Ravello: il ricordo di Antonio Amato di Secondo Amalfitano

Ravello. Il ricordo che Secondo Amalfitano dedica alla memoria di Antonio Amato.

Ho avuto la fortuna e il privilegio di ritrovarmi spesso come compagno di viaggio Mast’Antonio, o Antonio e’ mastu Ciccio. Non era difficile imbattersi in lui perché in qualunque azione, iniziativa o opera che avesse Ravello come fine o obiettivo, ti toccava stare gomito a gomito con Antonio Amato.
Credo che Antonio possa essere a pieno titolo definito “uno degli interpreti più autentici della RAVELLESITÀ”; amore per il suo paese, passione e una profonda onestà, costituivano il suo DNA.
Un figlio autentico di questa terra ricca di storia e bellezza che egli si portava dentro come bagaglio culturale e come lievito della sua arte e del suo lavoro quotidiano.
Con lui sono stato amministratore comunale, organizzatore di centinaia di eventi culturali e turistici, compagno di goliardiche Avventure dove amicizia e allegria si fondevano con magica intesa e complicità, cantavamo nello stesso coro finanche a Scala; infine è stato mio sostenitore fra i più accaniti e fedeli .
Credo che in pochi possono vantare tanta generosità verso il paese natio per il quale Antonio ha sacrificato anche i suoi interessi; allorquando l’allora sindaco Salvatore Sorrentino propose Antonio quale membro della Commissione Edilizia Comunale, io, inesperto e giovane Consigliere Comunale, manifestai qualche perplessità perché Antonio era imprenditore edile e, quindi, si sarebbe potuto trovare in momenti di conflitto di interessi; mai pensiero fu tanto sbagliato: in non poche occasioni vidi Antonio votare contro progetti che coinvolgevano suoi clienti abituali.

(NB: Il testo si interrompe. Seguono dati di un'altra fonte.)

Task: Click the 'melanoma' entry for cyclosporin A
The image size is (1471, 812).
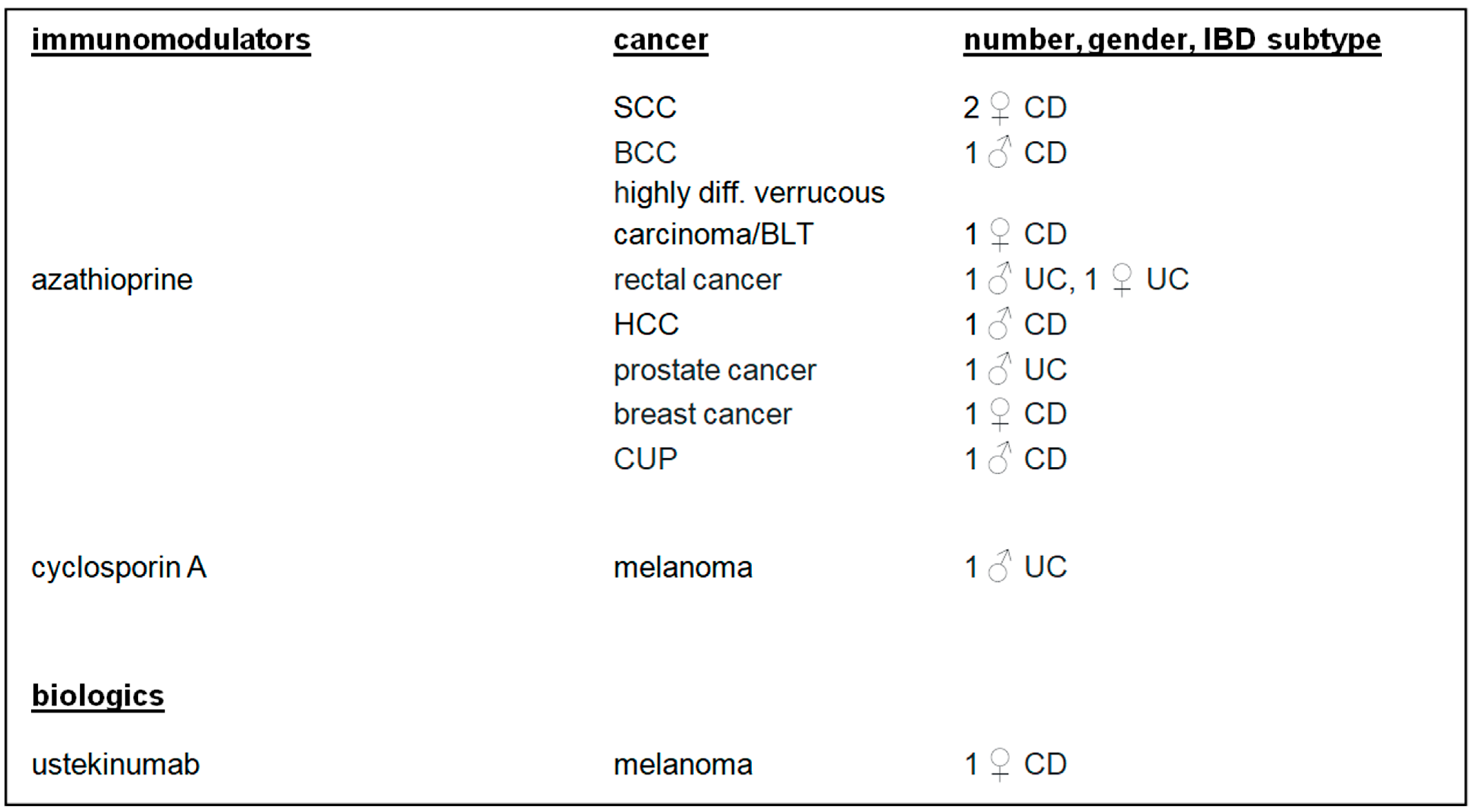Action: pos(683,567)
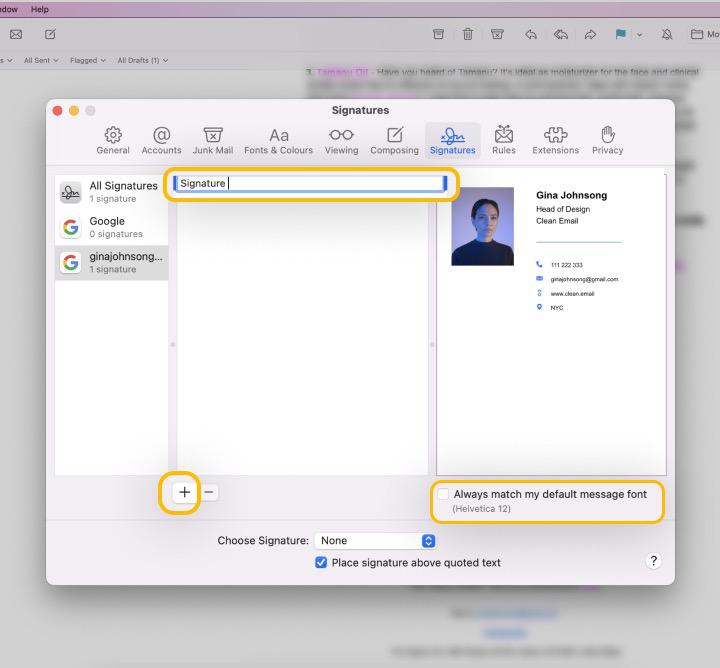This screenshot has height=668, width=720.
Task: Open the Viewing preferences
Action: (341, 140)
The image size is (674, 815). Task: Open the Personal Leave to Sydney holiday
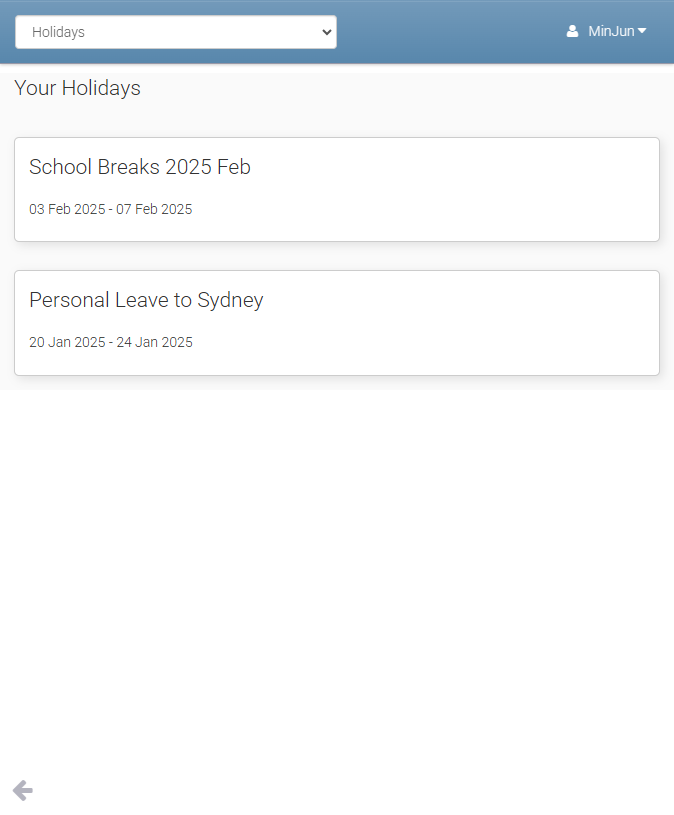(x=146, y=300)
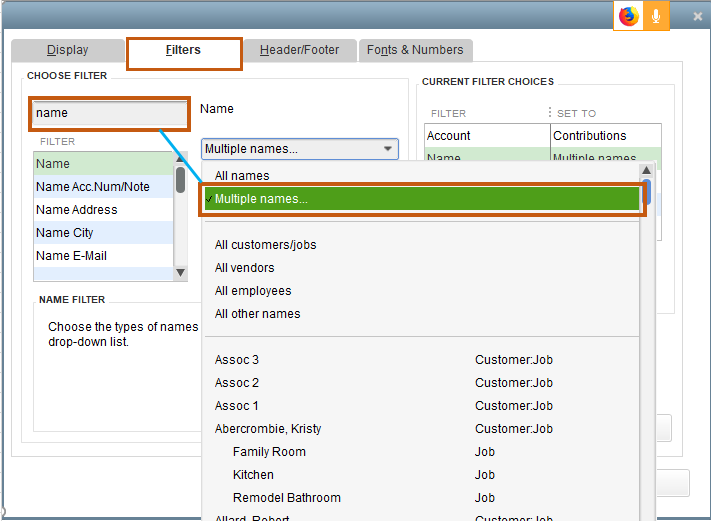Image resolution: width=711 pixels, height=521 pixels.
Task: Select 'Name Address' in the filter list
Action: (x=77, y=210)
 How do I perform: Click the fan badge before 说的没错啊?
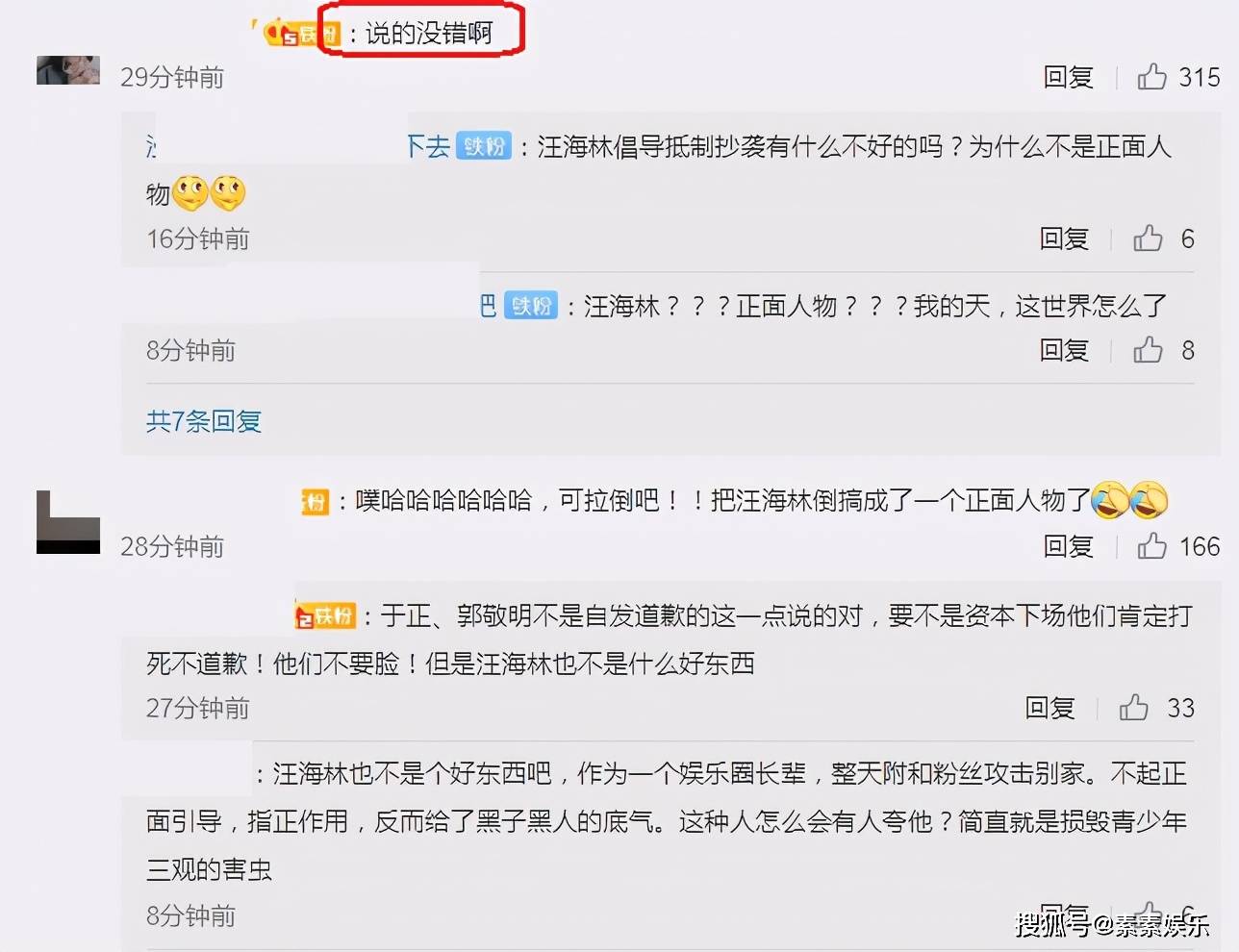pos(303,34)
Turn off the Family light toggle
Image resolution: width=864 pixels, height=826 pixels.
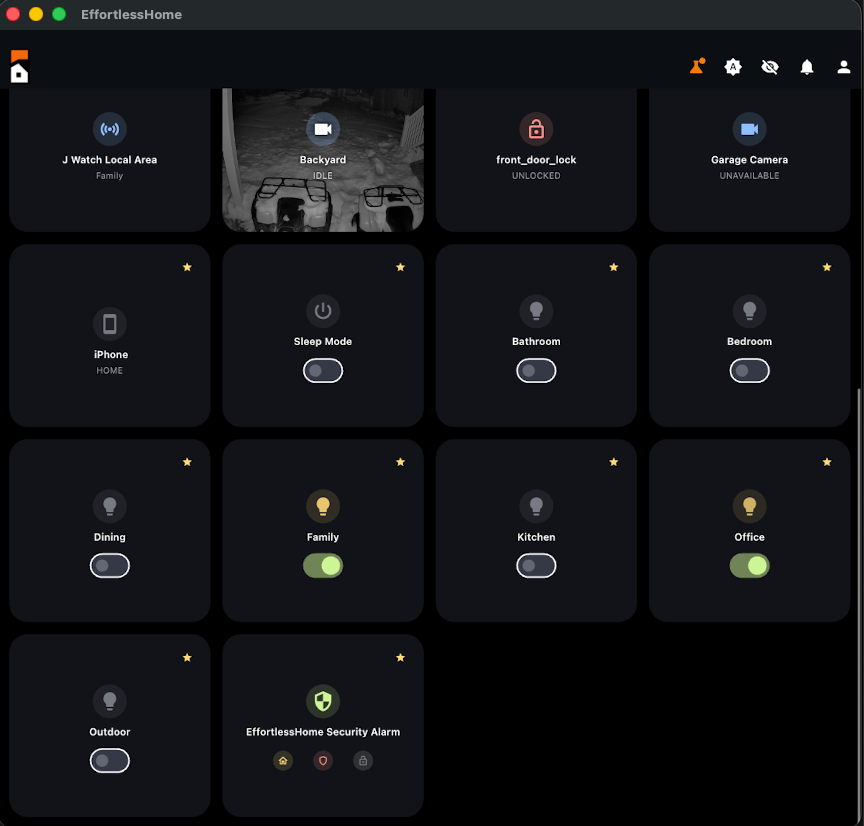[x=322, y=565]
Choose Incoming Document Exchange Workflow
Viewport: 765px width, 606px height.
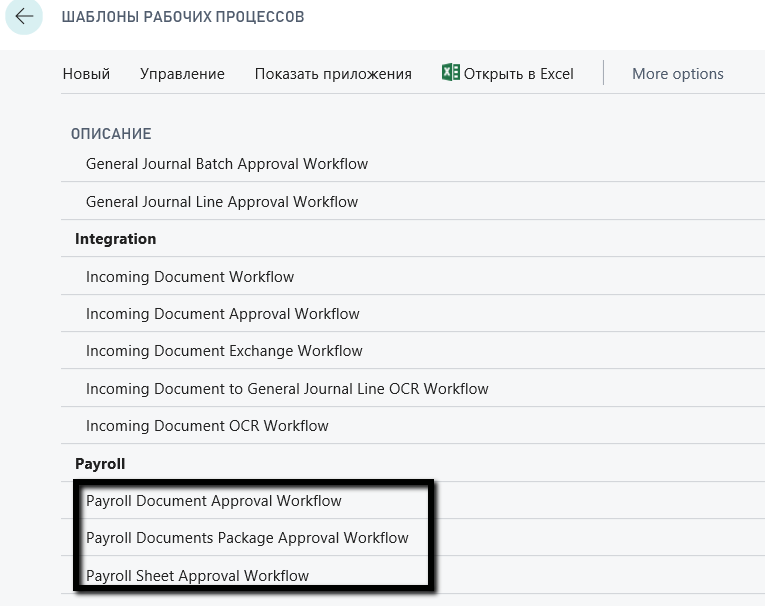pyautogui.click(x=224, y=351)
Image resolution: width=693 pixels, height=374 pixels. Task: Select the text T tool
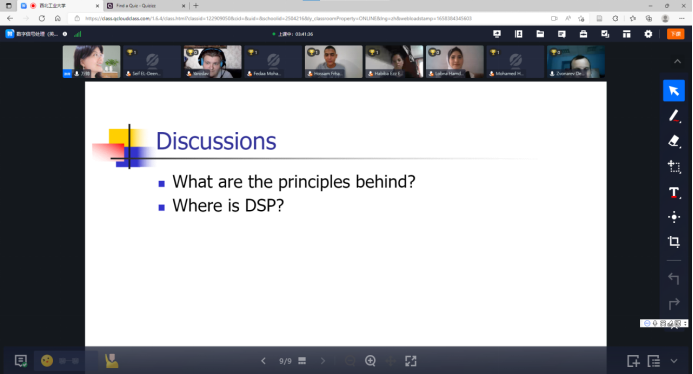click(674, 192)
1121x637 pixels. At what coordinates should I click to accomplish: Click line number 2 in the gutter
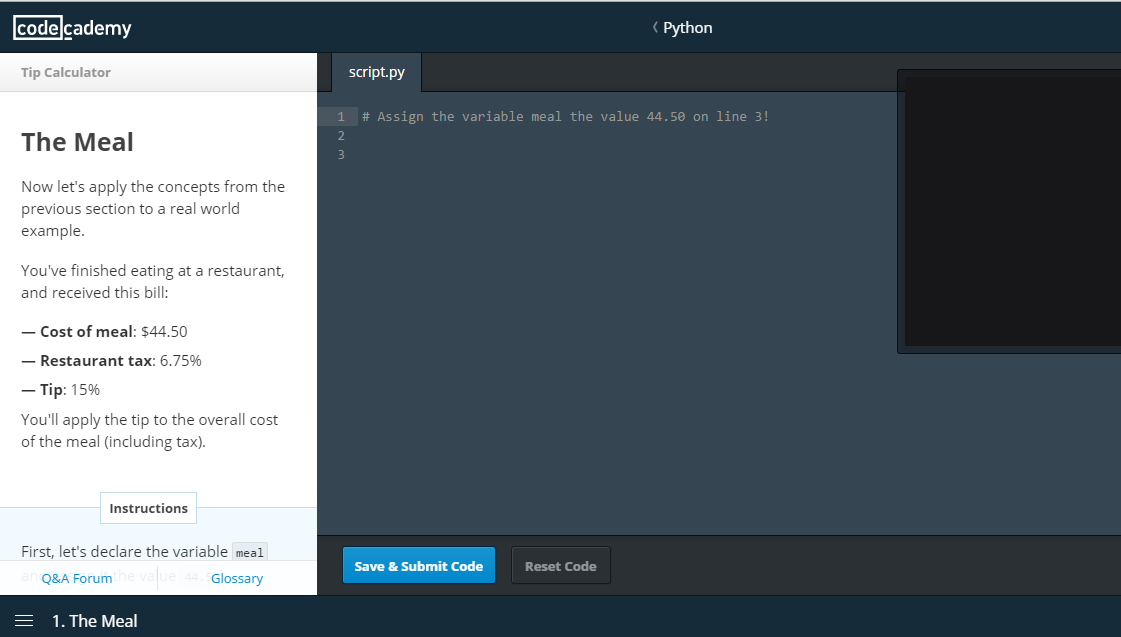(341, 135)
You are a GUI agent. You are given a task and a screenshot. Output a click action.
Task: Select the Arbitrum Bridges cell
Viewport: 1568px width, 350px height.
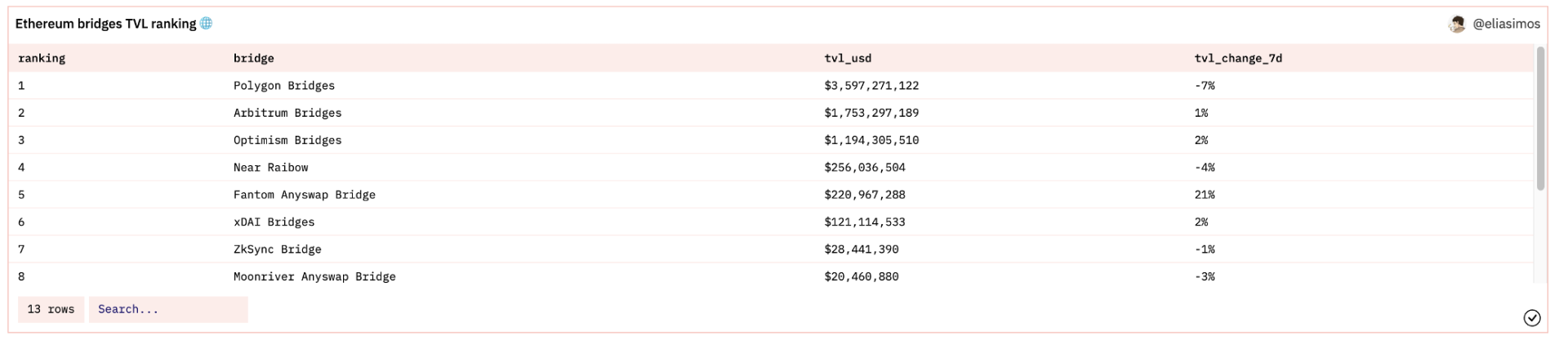click(287, 113)
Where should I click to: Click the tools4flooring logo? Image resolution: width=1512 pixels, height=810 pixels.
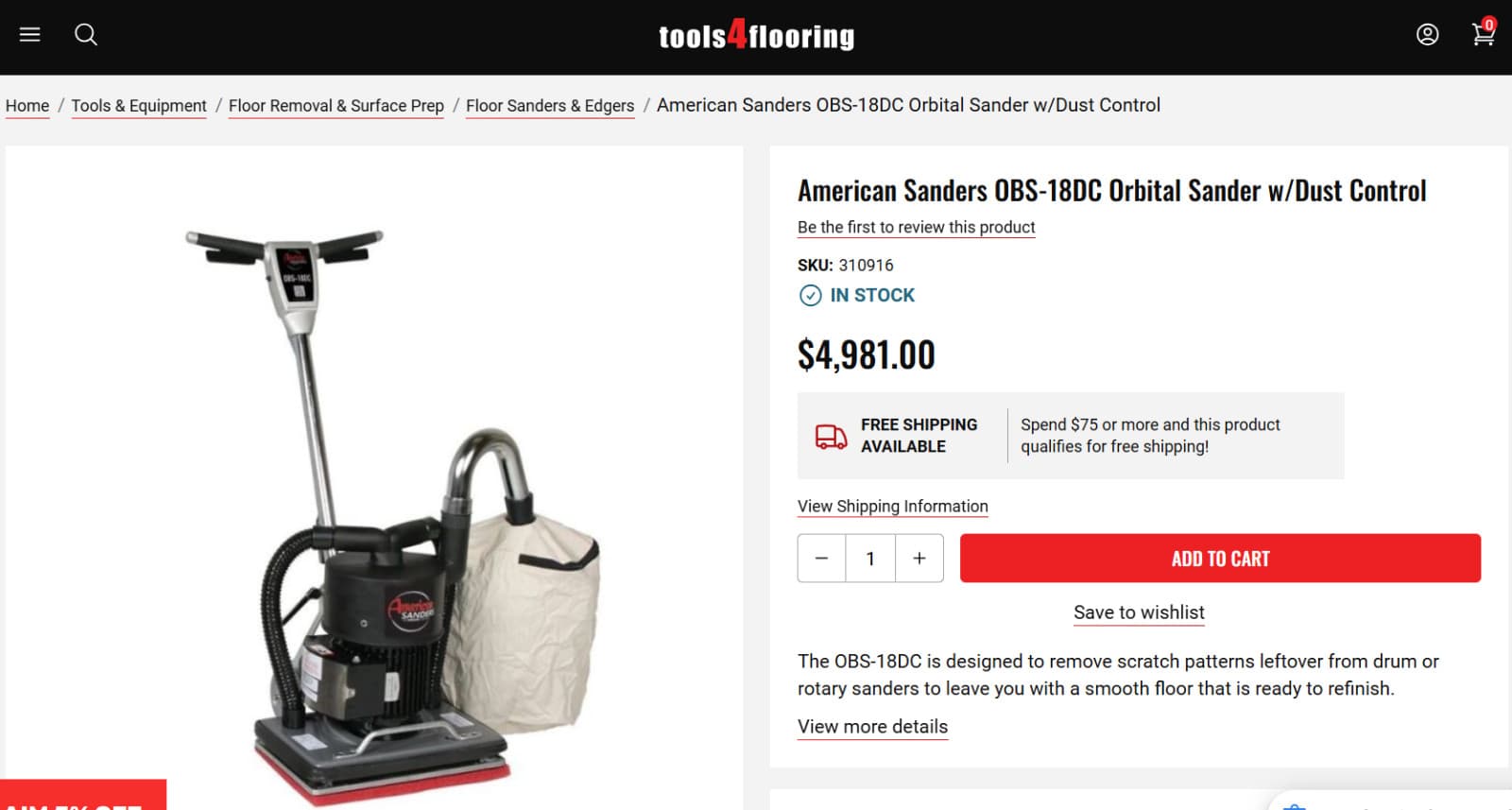pyautogui.click(x=756, y=37)
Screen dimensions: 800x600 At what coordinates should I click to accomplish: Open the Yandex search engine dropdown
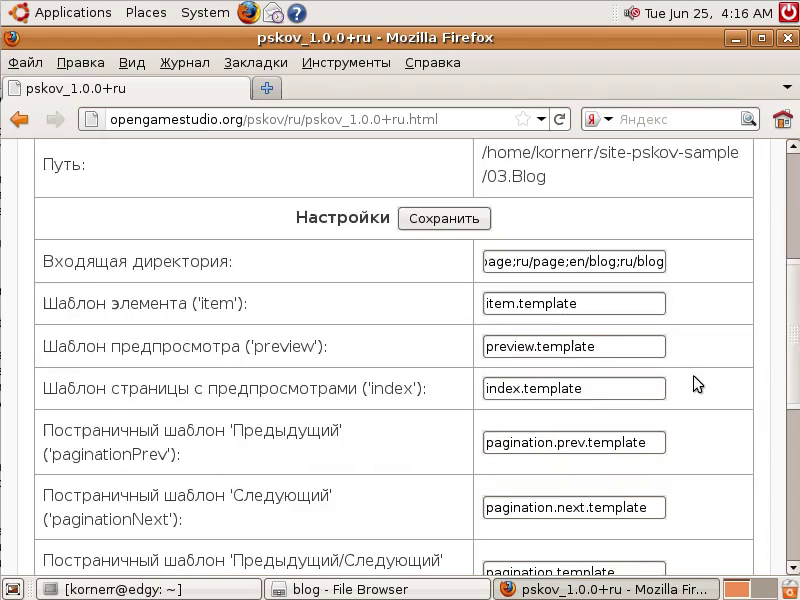(x=597, y=119)
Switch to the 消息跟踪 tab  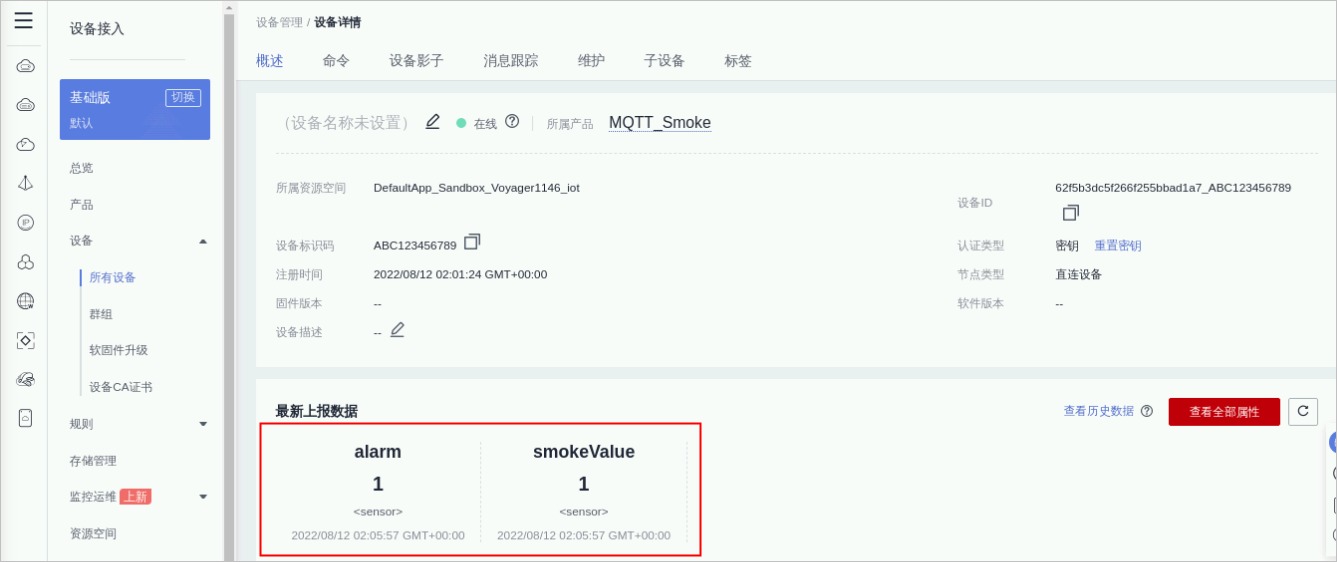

Persona bella Antonio, tanto bella da farsi perdonare anche il suo carattere schietto fino al rozzo; di sicuro le cose non te le mandava a dire e, soprattutto, non te le diceva alle spalle. Si proprio una bella figura!
Non voglio scrivere qui il necrologio di Antonio Amato, non è il caso, non c’è spazio e tempo a sufficienza, non serve; ritengo solo giusto rendere omaggio ad un amico che molto mi ha insegnato e ancora di più mi ha dato., e dire ai suoi figli: avete avuto un grande padre .
Sarebbe però il caso che chi si occupa di cultura e storia locale, come hobby o come dovere istituzionale, dia vita ad ogni opportuna iniziativa per raccogliere e studiare le tappe e le vicende salienti della vita di persone come Antonio. È cosa buona e giusta che le nuove generazioni e quelle future sappiano che alcuni loro concittadini sono stati più Ravellesi di altri, esattamente come Antonio e mastu Ciccio, figlio d’arte.
Caro Antonio grazie per avermi onorato della tua amicizia e per quello che hai fatto per il nostro Paese, di sicuro non te ne starai con le mani in mano neppure nel paradiso che Oggi ti ha aperto le porte, magari starai già facendo notare al buon Dio che il Portale che hai appena attraversato necessita di un tuo intervento per sistemare qualche tufo sconnesso, e mi piace immaginare che durante i lavori di restauro che eseguirai, a farti da severi ispettori e censori, ci saranno i nostri padri e antenati; guardati intorno di sicuro scorgerai anche Lord Grimthorpe, Francis Nevile Reid, Nicola Mansi, e tuo padre che con orgoglio dirà a tutti: Guagliù chill è figlio a me.